### Set task
Retype the following entries line for line, keeping every character as it appears.

### Records for the task

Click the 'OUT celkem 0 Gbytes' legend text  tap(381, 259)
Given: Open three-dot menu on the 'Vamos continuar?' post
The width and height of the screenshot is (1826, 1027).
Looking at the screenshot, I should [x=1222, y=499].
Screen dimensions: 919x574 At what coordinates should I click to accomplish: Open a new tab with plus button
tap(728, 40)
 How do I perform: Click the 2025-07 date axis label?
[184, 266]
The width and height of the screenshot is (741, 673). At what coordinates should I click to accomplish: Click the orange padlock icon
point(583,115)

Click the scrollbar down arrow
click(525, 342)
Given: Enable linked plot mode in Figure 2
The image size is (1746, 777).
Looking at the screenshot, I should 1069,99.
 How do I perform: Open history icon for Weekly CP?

### Solution for this exercise
Click the 'OUT celkem 0 Gbytes' legend text  tap(381, 259)
Given: Open three-dot menu on the 'Vamos continuar?' post
The width and height of the screenshot is (1826, 1027).
Looking at the screenshot, I should [x=1222, y=499].
Screen dimensions: 919x574 At what coordinates should I click to accomplish: Open a new tab with plus button
tap(728, 40)
 How do I perform: Click the 2025-07 date axis label?
[184, 266]
The width and height of the screenshot is (741, 673). At what coordinates should I click to accomplish: Click the orange padlock icon
point(583,115)

Click the scrollbar down arrow
click(525, 342)
Given: Enable linked plot mode in Figure 2
The image size is (1746, 777).
Looking at the screenshot, I should 1069,99.
 How do I perform: Open history icon for Weekly CP?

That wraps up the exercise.